Then there’s expertise. In particular, there are not nearly enough people who can differentiate insects.  Kemp visits two scientists who had\ve developed, through decades of work, an almost mystical ability to recognize new or different species from thousands of specimens. They can’t really explain how they do it, although one is helping develop a computer program to help automate the process.

 Kemp devotes one chapter to fossils (countless dinosaur bones are still in their plaster jackets, and no one knows if they’re labeled correctly, when they are labeled at all).   Another chapter shows us it’s not always the specimen itself that is the discovery. A shell collected in Indonesia around 1894 was next examined in 2007 by a scientist who found an artificial pattern of scratches on it: it is 500,000 years old and the first evidence of pre-humans making art.
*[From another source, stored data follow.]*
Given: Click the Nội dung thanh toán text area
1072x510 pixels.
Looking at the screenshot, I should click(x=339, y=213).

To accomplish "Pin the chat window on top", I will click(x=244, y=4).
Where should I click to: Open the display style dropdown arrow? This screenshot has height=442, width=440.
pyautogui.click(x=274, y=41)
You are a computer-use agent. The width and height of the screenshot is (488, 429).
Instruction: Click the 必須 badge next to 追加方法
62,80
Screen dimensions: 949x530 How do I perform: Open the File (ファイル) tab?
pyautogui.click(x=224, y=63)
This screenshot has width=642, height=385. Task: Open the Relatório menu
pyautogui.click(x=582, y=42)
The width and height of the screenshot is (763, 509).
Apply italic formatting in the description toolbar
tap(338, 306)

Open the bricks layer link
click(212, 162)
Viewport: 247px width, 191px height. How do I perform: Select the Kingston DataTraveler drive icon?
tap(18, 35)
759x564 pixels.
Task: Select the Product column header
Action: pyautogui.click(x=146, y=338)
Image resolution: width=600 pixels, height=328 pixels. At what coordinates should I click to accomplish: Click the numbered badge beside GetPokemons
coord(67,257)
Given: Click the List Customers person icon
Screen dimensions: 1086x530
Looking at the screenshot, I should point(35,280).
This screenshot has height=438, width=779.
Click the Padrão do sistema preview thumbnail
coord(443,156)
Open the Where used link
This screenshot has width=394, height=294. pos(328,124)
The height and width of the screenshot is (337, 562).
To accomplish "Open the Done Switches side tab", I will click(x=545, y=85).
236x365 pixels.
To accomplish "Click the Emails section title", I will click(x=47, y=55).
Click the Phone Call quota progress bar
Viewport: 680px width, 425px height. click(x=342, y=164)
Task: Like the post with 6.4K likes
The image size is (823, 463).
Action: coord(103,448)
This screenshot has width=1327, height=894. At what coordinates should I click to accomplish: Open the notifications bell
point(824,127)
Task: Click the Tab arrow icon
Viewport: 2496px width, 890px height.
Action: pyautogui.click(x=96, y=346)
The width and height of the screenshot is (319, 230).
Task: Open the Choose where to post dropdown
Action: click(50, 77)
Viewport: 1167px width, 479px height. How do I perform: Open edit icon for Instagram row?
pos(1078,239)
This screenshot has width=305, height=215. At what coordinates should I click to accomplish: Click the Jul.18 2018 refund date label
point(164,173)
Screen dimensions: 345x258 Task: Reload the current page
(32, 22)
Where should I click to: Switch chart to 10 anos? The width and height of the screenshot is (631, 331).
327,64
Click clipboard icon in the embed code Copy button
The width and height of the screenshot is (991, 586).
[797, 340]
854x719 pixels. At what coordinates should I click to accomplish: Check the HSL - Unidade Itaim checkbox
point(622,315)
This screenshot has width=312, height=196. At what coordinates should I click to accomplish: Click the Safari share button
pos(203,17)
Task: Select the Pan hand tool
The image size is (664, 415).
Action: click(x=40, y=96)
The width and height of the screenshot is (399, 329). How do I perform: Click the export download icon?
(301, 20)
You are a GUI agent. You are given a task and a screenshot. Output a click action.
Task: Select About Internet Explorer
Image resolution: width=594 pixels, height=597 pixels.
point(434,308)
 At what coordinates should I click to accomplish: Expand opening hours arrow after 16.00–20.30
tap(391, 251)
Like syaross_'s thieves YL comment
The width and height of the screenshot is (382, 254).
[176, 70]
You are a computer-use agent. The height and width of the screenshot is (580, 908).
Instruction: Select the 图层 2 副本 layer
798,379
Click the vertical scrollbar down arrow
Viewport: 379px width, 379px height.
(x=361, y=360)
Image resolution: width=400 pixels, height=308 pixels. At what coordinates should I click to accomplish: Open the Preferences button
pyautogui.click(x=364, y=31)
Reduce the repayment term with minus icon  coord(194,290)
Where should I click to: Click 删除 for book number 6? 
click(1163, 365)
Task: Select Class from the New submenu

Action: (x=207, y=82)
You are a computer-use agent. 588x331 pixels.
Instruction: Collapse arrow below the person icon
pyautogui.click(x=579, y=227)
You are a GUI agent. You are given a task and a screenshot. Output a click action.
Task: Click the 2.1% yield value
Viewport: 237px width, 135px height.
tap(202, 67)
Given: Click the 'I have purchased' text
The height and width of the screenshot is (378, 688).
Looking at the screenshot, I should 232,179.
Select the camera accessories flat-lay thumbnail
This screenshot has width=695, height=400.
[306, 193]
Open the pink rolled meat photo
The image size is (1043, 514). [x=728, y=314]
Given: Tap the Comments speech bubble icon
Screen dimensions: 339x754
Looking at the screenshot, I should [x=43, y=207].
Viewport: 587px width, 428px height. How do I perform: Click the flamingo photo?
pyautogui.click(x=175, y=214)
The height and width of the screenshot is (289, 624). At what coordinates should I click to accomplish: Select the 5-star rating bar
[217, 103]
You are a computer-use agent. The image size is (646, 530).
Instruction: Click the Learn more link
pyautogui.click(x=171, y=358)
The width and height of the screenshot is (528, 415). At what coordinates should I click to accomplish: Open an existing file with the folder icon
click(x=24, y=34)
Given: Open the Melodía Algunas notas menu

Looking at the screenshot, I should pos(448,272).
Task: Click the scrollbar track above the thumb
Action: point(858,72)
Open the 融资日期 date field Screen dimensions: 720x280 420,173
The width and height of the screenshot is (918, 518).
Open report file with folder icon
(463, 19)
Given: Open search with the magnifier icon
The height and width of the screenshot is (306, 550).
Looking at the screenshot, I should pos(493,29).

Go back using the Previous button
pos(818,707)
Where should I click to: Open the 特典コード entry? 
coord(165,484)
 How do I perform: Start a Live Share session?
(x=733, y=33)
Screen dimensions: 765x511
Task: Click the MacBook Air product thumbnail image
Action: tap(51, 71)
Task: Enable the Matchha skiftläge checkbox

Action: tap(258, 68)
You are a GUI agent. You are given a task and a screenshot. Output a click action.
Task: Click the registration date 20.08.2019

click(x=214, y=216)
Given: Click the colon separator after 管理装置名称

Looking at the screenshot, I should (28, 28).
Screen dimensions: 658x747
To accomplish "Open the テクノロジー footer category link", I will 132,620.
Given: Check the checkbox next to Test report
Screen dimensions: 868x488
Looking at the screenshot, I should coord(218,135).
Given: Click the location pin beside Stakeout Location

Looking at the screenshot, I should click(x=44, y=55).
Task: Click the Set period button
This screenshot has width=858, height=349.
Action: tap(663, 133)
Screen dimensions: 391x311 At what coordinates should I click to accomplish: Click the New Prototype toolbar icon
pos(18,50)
Kemp makes an important point about indigenous reports. Cultures dependent on hunting know their local animals well, but they don't categorize them the same way a scientist would. Their categorization is based on practicality.  A hunter in Brazil may differentiate two monkeys and give them different names based on the best times and places to hunt them.  It's no matter to him whether they are separate species or differing populations of the same species. Kemp reports that leads to what is, to taxonomists, overcategorization. If our hunter has six names for local monkeys, a visiting scientist may assume he's talking about six species, when he could be talking about one, two, three, or even seven or eight.  .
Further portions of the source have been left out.